= Beginning of Section =

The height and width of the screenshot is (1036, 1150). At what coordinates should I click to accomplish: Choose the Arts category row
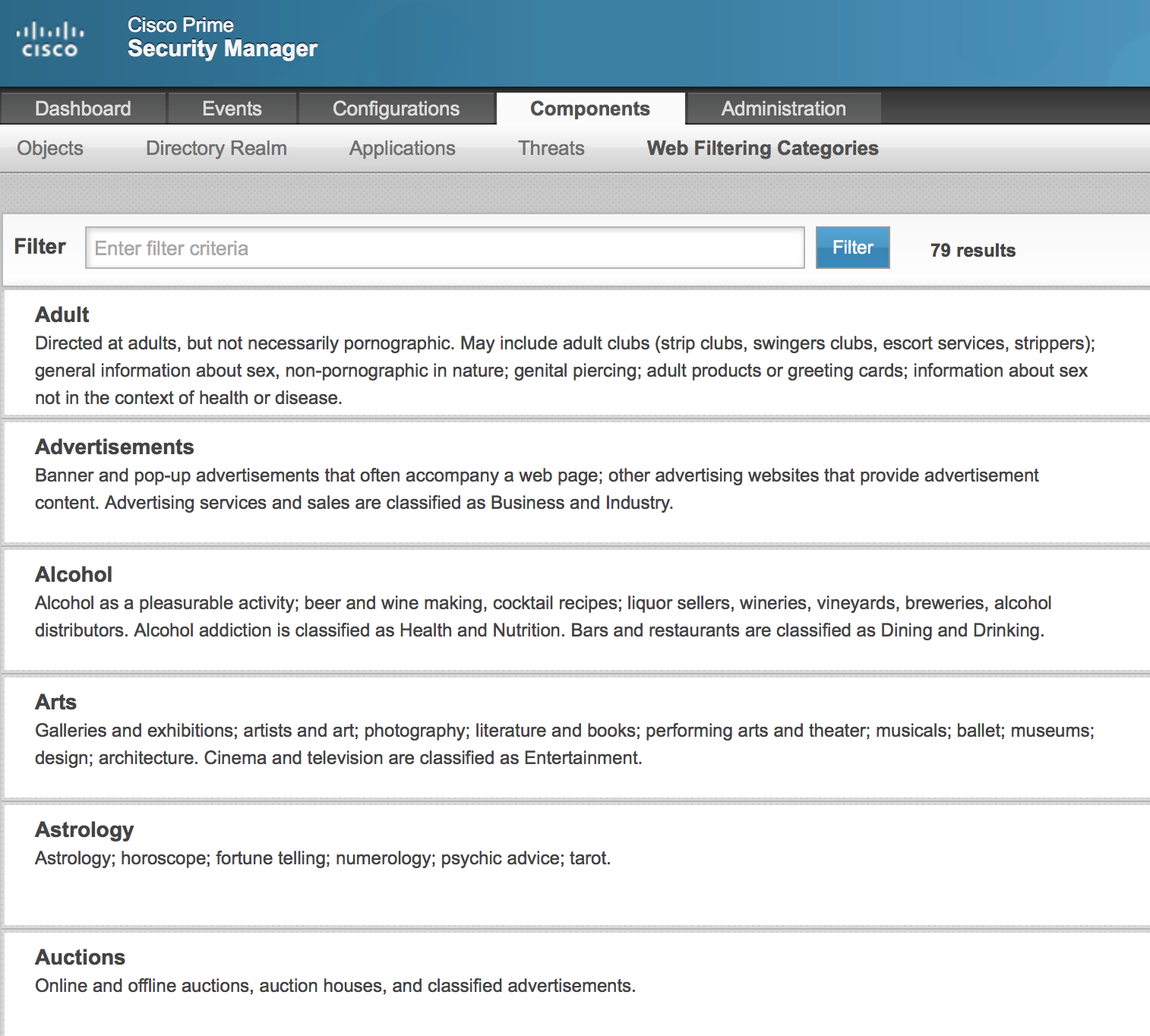[56, 702]
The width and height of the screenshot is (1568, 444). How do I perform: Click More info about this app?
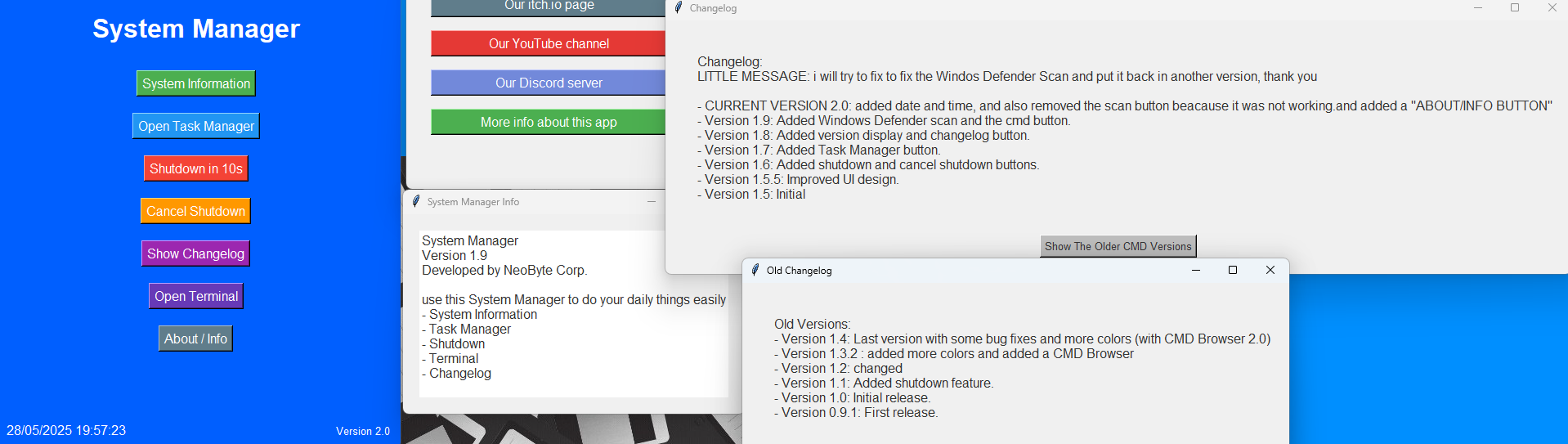[x=549, y=122]
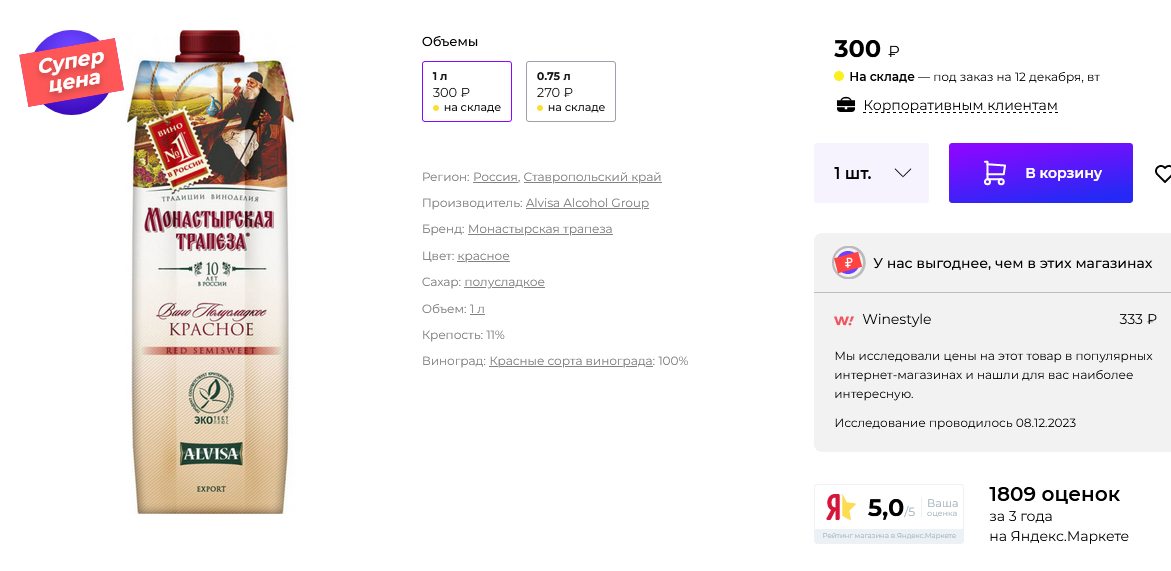
Task: Select the 0.75 л volume option
Action: [570, 91]
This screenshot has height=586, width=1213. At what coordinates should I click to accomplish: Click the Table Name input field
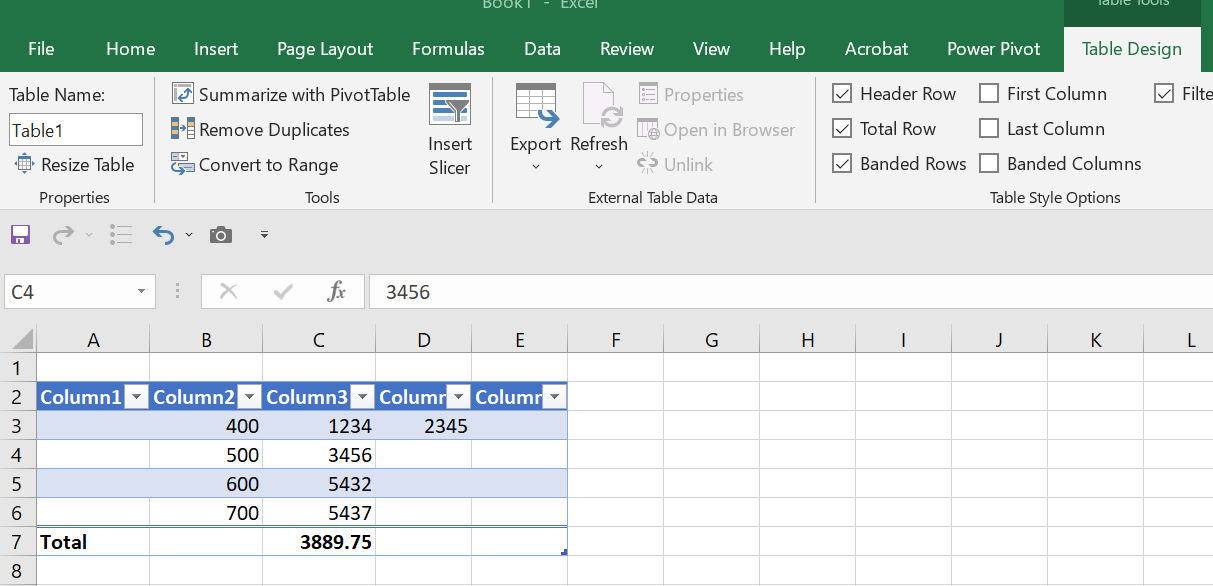pos(76,130)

= End of Section =

## TASK BRIEF:
Without any pictures, return the material above exactly.

## SOLUTION TO THE PROBLEM:
The height and width of the screenshot is (1036, 1150). At what coordinates should I click to accomplish: Choose the Arts category row
[56, 702]
The width and height of the screenshot is (1568, 444). How do I perform: Click More info about this app?
[x=549, y=122]
Task: Select the 0.75 л volume option
Action: [570, 91]
This screenshot has height=586, width=1213. At what coordinates should I click to accomplish: Click the Table Name input field
pos(76,130)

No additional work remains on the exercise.